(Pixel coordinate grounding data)
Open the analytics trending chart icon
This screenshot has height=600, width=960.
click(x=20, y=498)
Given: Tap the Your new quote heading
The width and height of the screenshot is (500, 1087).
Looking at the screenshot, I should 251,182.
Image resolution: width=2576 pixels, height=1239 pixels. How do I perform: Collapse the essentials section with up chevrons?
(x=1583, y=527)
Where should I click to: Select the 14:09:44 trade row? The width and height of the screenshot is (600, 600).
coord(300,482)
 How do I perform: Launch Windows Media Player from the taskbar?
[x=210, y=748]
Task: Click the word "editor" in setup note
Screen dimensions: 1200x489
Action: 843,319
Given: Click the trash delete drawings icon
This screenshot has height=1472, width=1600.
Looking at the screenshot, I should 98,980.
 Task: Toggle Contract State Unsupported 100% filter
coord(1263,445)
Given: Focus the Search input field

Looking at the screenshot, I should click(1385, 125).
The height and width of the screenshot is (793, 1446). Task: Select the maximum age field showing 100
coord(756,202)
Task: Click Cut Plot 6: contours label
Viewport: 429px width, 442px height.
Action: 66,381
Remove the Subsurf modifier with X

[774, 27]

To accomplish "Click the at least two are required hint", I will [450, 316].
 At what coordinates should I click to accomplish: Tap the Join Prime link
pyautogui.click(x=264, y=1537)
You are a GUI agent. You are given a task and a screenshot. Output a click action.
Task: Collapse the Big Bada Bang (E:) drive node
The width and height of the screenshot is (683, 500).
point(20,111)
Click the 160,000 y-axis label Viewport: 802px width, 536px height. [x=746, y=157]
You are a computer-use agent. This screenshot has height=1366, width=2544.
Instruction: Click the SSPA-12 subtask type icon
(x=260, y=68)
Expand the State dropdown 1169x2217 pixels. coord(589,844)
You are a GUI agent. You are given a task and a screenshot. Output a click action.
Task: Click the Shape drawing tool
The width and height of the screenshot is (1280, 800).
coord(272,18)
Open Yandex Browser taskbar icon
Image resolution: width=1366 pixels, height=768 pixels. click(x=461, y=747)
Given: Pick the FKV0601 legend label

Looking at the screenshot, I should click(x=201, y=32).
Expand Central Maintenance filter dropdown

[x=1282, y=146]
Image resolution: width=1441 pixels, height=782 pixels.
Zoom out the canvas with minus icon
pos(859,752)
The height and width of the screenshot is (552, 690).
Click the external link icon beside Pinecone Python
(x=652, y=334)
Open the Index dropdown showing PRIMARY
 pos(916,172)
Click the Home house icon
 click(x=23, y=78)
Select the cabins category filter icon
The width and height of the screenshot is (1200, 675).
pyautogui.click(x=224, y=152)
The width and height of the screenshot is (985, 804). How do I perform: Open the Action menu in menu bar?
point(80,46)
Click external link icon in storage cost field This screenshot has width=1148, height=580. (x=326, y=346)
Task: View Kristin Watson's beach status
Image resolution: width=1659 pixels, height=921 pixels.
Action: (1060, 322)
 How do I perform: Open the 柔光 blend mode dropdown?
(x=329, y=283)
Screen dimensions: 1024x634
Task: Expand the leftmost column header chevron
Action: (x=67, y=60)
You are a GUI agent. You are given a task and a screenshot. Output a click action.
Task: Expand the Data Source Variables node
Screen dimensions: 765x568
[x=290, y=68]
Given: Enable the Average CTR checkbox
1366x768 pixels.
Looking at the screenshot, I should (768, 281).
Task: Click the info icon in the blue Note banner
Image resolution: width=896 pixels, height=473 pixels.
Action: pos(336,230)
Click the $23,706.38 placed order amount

PROMPT. Above are the records; retype every one exactly.

REPLY.
Open the analytics trending chart icon
This screenshot has height=600, width=960.
click(x=20, y=498)
Given: Tap the Your new quote heading
The width and height of the screenshot is (500, 1087).
Looking at the screenshot, I should 251,182.
Image resolution: width=2576 pixels, height=1239 pixels. How do I perform: Collapse the essentials section with up chevrons?
(x=1583, y=527)
Where should I click to: Select the 14:09:44 trade row? The width and height of the screenshot is (600, 600).
coord(300,482)
 How do I perform: Launch Windows Media Player from the taskbar?
[x=210, y=748]
Task: Click the word "editor" in setup note
Screen dimensions: 1200x489
Action: 843,319
Given: Click the trash delete drawings icon
This screenshot has height=1472, width=1600.
Looking at the screenshot, I should 98,980.
 Task: Toggle Contract State Unsupported 100% filter
coord(1263,445)
Given: Focus the Search input field

Looking at the screenshot, I should click(1385, 125).
The height and width of the screenshot is (793, 1446). Task: Select the maximum age field showing 100
coord(756,202)
Task: Click Cut Plot 6: contours label
Viewport: 429px width, 442px height.
Action: 66,381
Remove the Subsurf modifier with X

[774, 27]

To accomplish "Click the at least two are required hint", I will [450, 316].
 At what coordinates should I click to accomplish: Tap the Join Prime link
pyautogui.click(x=264, y=1537)
You are a GUI agent. You are given a task and a screenshot. Output a click action.
Task: Collapse the Big Bada Bang (E:) drive node
The width and height of the screenshot is (683, 500).
point(20,111)
Click the 160,000 y-axis label Viewport: 802px width, 536px height. [x=746, y=157]
You are a computer-use agent. This screenshot has height=1366, width=2544.
Instruction: Click the SSPA-12 subtask type icon
(x=260, y=68)
Expand the State dropdown 1169x2217 pixels. coord(589,844)
You are a GUI agent. You are given a task and a screenshot. Output a click action.
Task: Click the Shape drawing tool
The width and height of the screenshot is (1280, 800).
coord(272,18)
Open Yandex Browser taskbar icon
Image resolution: width=1366 pixels, height=768 pixels. click(x=461, y=747)
Given: Pick the FKV0601 legend label

Looking at the screenshot, I should click(x=201, y=32).
Expand Central Maintenance filter dropdown

[x=1282, y=146]
Image resolution: width=1441 pixels, height=782 pixels.
Zoom out the canvas with minus icon
pos(859,752)
The height and width of the screenshot is (552, 690).
Click the external link icon beside Pinecone Python
(x=652, y=334)
Open the Index dropdown showing PRIMARY
 pos(916,172)
Click the Home house icon
 click(x=23, y=78)
Select the cabins category filter icon
The width and height of the screenshot is (1200, 675).
pyautogui.click(x=224, y=152)
The width and height of the screenshot is (985, 804). How do I perform: Open the Action menu in menu bar?
point(80,46)
Click external link icon in storage cost field This screenshot has width=1148, height=580. (x=326, y=346)
Task: View Kristin Watson's beach status
Image resolution: width=1659 pixels, height=921 pixels.
Action: (1060, 322)
 How do I perform: Open the 柔光 blend mode dropdown?
(x=329, y=283)
Screen dimensions: 1024x634
Task: Expand the leftmost column header chevron
Action: (x=67, y=60)
You are a GUI agent. You are given a task and a screenshot. Output a click action.
Task: Expand the Data Source Variables node
Screen dimensions: 765x568
[x=290, y=68]
Given: Enable the Average CTR checkbox
1366x768 pixels.
Looking at the screenshot, I should (768, 281).
Task: Click the info icon in the blue Note banner
Image resolution: width=896 pixels, height=473 pixels.
Action: pos(336,230)
Click the $23,706.38 placed order amount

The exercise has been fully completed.